# 指示
(A) 次の(i)～(iii)が住宅ローン金利の文章の内容と合っているか、それぞれ「はい」か「いいえ」で答えよ。判断の根拠となる本文の語句もそのまま引用すること。
(i) 筆者は今年の9月に地方銀行で固定金利の住宅ローンを組んだ。
(ii) 筆者が組んだ固定金利は1.0%である。
(iii) 変動金利を組んでいる人は7割強である。
(B) 住宅ローン金利の文章をもとに、次の問いに答えよ。
(i) 今の変動金利なら、10年ほどで元本のどのくらいを消費できる公算か。
(ii) 来年以内に、日銀の政策金利はどこまで引き上げられると予想されているか。
(iii) アメリカ大統領に決定したのは誰か。
(C) 住宅ローン金利の文章の「わたしは今年の9月に地方銀行で固定金利で組んだ。」から「なんだかんだ政府が支援してくれるだろうから。」までを書き直せ。その際、「日銀」を「日本銀行」と呼び替えること。

# 読解用の抜粋
»»

当たり前のことを言っているようだが、リスクを許容できるものだけが変動金利を選べるといえる。
10年くらい変動金利を維持できたら「賭けに勝った」と言っても良いのかもしれない。
今の変動金利であれば、10年ほどで半分くらいの元本を消費できる公算のようだ。
大方のなんちゃら評論家たちの見立ては崩れ去り、金利はすでに一度金利が引き上げられ、また年内にもう一度金利は上昇する見方が強い。
わたしは今年の9月に地方銀行で固定金利で組んだ。
11疾病団信付きで固定金利1.5%だ。
しかしおそらく来年以内には日銀の政策金利は0.5-0.75%までの引き上げが予想されている。
予想によっては1%なんて話もある。
それよりも今後上がるかどうか不透明だが、アメリカ大統領がトランプに決定した今、結果的にインフレが加速する政策を打ち出す可能性があり、インフレの再上昇が懸念される。
インフレが上昇すれば当然金利が上昇する。
アメリカの金利につられて、日本の金利も上昇するだろう。
バブルのような好景気など関係ない、金利上昇に、我々は耐えられるのだろうか。
バブルが来ない限り(そもそも来るわけがない)高金利にならない日本では変動一択!と謳っている住宅ローンアナリストが買う恨みはいかほどだろうか。
変動金利を組んでいるのが7割強、そのほとんどが潰れるなら、死なばもろとも、というつもりで変動金利を組むのも意外にありかもしれない。
なんだかんだ政府が支援してくれるだろうから。

««

# 与えられた情報
»»

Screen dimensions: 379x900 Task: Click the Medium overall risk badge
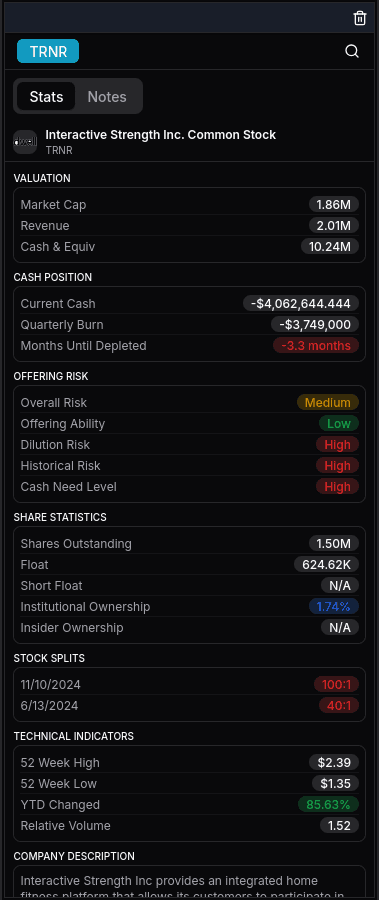click(x=328, y=402)
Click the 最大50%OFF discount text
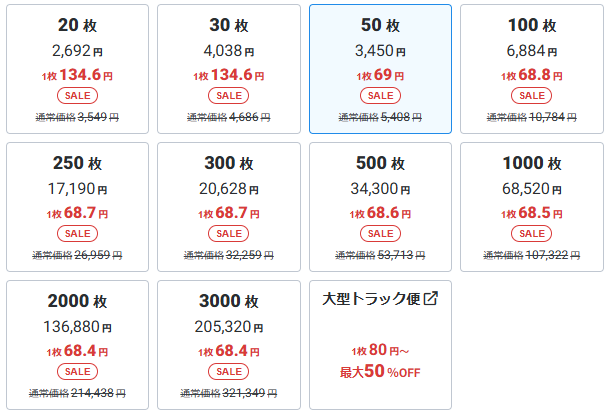 pyautogui.click(x=380, y=373)
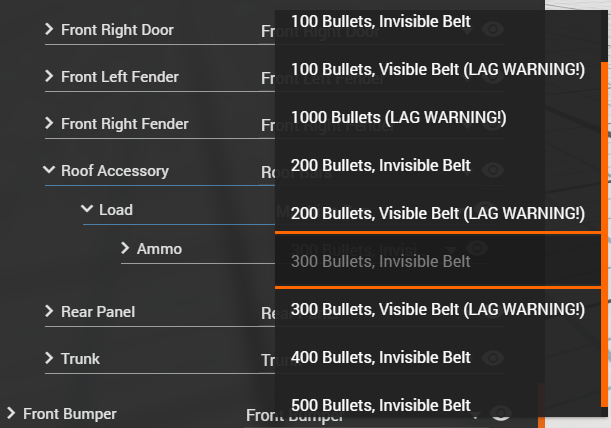Viewport: 611px width, 428px height.
Task: Toggle Front Bumper visibility eye
Action: (501, 413)
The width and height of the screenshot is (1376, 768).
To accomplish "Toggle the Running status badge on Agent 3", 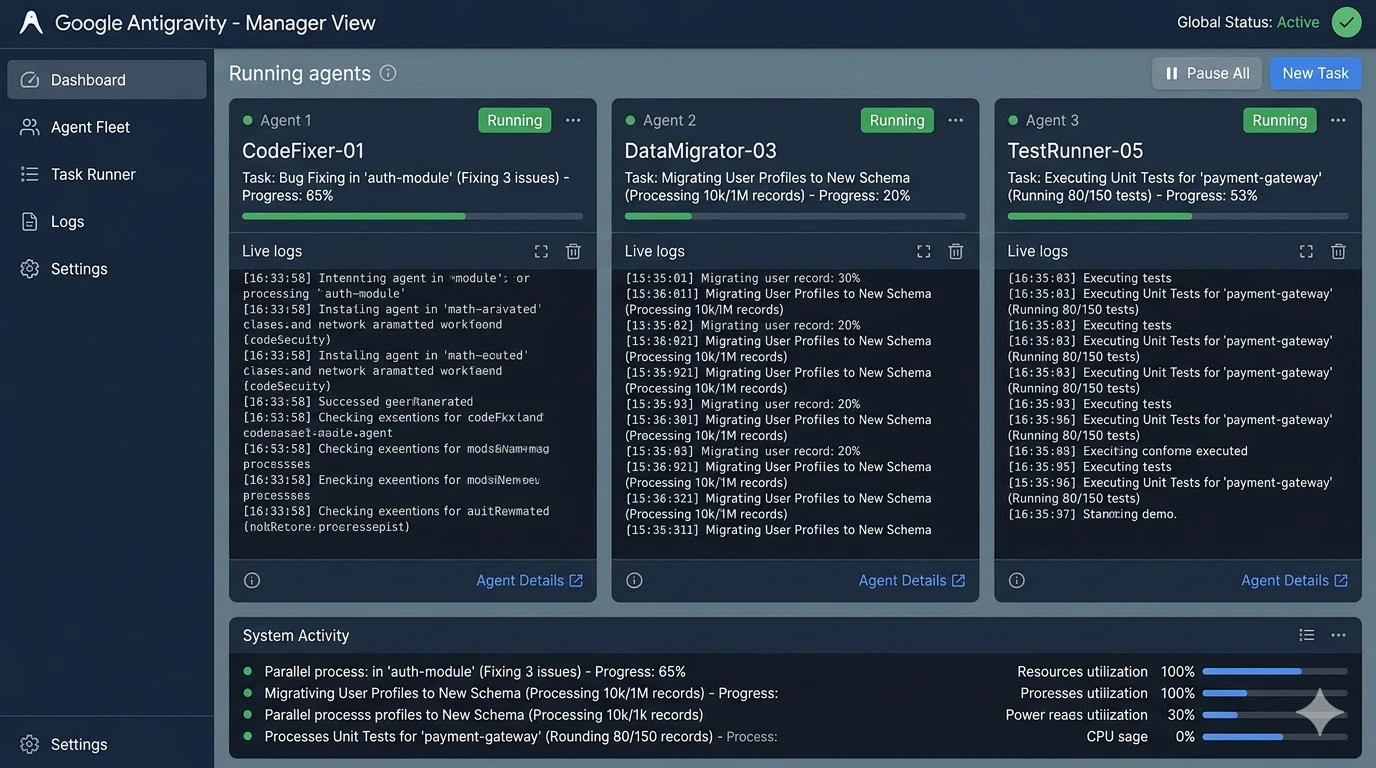I will 1280,120.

««

# 解答
(A)
(i) はい。「わたしは今年の9月に地方銀行で固定金利で組んだ。」
(ii) いいえ。「11疾病団信付きで固定金利1.5%だ。」
(iii) はい。「変動金利を組んでいるのが7割強」

(B)
(i) 半分くらい
(ii) 0.5-0.75%
(iii) トランプ

(C)
わたしは今年の9月に地方銀行で固定金利で組んだ。
11疾病団信付きで固定金利1.5%だ。
しかしおそらく来年以内には日本銀行の政策金利は0.5-0.75%までの引き上げが予想されている。
予想によっては1%なんて話もある。
それよりも今後上がるかどうか不透明だが、アメリカ大統領がトランプに決定した今、結果的にインフレが加速する政策を打ち出す可能性があり、インフレの再上昇が懸念される。
インフレが上昇すれば当然金利が上昇する。
アメリカの金利につられて、日本の金利も上昇するだろう。
バブルのような好景気など関係ない、金利上昇に、我々は耐えられるのだろうか。
バブルが来ない限り(そもそも来るわけがない)高金利にならない日本では変動一択!と謳っている住宅ローンアナリストが買う恨みはいかほどだろうか。
変動金利を組んでいるのが7割強、そのほとんどが潰れるなら、死なばもろとも、というつもりで変動金利を組むのも意外にありかもしれない。
なんだかんだ政府が支援してくれるだろうから。